Questioned by a member of the audience about the building of illegal settlements in Gaza, Mr Roth-Snir responded that “the question should not be if it’s legal or wise but what we should do to move forward.” He added that Israel had dismantled settlements previously in Gaza and removed the inhabitants. “The issue of settlements is a virtual one […] not a real one” and it is not stopping the peace process from moving forward.
He is confident that “everything can find a solution” but since this is a sensitive issue and the subject of “ongoing conversation”, Mr Roth-Snir detained from speaking extensively on the subject.
But “eternal problems” face the peace process. The Ambassador cited past instances when Israel withdrew from Gaza and then rockets were fired into the southern region of the country. “Israel responded and people condemn them.”
He continued: “Hamas doesn’t recognise Israel’s right to exist.”
“The more suicide bombs we have, the more fighting we have, the less chance we have. Israel feels threatened.”
“We want to have peace and we want to move forward […] but we ask what do we get in return and with whom do we sign?”
Mr Roth-Snir urged listeners to try to “see the situation from the inside”. He explained that young people in Tel Aviv, Israel’s second most populous city, have the same concerns and interests as students here.
He sees the lack of communication as a barrier to progress. “What we lack in the Middle East and in the Israeli-Arab conflict resolution is the people to people aspect.”
Whilst working in Jordan, Mr Roth-Snir explained that he was involved in a project that enabled young people to go to Israel and to meet people who lived there. Some were afraid to cross the border into the country but ultimately, they “found common ground.”
Communication is vital but “Israelis make the same mistake again and again – we don’t listen enough, we don’t read enough”. He acknowledged that Israel’s past conduct has not been blameless but “we always said we are ready to sit and to talk.”

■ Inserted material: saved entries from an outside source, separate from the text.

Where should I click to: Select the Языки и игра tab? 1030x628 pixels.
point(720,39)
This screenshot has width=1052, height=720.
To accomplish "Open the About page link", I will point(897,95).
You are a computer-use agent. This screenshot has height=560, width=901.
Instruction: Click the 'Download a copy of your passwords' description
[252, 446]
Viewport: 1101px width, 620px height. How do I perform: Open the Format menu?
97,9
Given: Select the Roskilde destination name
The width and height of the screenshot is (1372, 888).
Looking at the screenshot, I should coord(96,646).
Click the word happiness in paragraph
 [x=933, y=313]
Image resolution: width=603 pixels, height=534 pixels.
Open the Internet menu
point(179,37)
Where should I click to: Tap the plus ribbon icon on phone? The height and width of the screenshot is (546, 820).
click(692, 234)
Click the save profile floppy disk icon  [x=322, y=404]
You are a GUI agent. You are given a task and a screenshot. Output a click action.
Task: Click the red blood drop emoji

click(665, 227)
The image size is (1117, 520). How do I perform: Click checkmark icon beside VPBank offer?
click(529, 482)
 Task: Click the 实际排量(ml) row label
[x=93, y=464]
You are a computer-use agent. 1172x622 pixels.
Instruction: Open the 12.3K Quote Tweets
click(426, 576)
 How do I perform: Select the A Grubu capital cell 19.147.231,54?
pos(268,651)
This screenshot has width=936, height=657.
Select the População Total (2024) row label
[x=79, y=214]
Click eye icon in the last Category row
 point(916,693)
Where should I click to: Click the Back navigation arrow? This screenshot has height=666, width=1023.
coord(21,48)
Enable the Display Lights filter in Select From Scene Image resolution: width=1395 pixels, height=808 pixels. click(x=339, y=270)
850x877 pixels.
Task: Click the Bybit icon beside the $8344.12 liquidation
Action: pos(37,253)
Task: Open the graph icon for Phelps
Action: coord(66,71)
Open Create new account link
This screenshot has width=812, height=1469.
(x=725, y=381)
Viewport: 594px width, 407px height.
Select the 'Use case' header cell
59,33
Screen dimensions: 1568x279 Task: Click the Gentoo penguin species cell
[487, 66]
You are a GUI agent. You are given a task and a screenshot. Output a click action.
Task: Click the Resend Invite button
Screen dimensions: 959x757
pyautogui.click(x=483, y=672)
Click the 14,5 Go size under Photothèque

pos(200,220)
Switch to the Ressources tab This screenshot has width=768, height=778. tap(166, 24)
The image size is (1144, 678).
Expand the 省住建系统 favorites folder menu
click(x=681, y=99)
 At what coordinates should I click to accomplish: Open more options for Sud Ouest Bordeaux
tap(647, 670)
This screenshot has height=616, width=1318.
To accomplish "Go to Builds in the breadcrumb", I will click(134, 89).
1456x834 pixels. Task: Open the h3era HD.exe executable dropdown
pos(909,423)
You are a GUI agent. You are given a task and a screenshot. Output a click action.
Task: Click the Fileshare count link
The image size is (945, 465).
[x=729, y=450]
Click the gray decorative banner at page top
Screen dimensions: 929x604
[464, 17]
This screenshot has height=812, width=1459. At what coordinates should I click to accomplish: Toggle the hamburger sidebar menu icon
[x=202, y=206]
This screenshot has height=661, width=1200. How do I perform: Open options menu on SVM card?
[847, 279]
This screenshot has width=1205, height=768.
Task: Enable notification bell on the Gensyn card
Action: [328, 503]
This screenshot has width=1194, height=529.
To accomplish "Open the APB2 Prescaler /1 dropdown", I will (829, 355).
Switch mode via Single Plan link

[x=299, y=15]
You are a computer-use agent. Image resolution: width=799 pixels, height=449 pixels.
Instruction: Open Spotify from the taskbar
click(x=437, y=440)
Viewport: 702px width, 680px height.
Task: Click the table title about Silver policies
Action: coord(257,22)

In response to accusations of Israel being an ‘Apartheid state’, the Ambassador reminded listeners that people are welcomed in Israel from around the world. Israel is also the first country in which Bedouins are able to go to university. “We are very far away from an Apartheid state […] come and see with your own eyes how Israel and Arab villages look alike”.
Throughout, Mr Roth-Snir stressed the importance of looking forward rather than “always looking back to the conflict”. “I am not trying to say that everything is wonderful now […] but that we should look forward.”
Ambassador Roth-Snir thanked the DUS for giving him the opportunity to speak and the audience for their questions. He says that he will continue to think about the answers: “for me it is a learning curve that never ends.”
Speaking after the debate, Martha Meloun, a member of Durham University Friends of Palestine, explained she was pleased by the challenging questions put to Mr Roth-Snir. But she stressed that a debate would have been better: “if there’s only one side represented, it’s hard to see if it’s balanced or not.”
She added: “it’s important for us to be here to show that we’re part of the debate too.” The Friends of Palestine will present an alternative view of the situation in their talk, ‘Palestine in Perspective’, next Wednesday.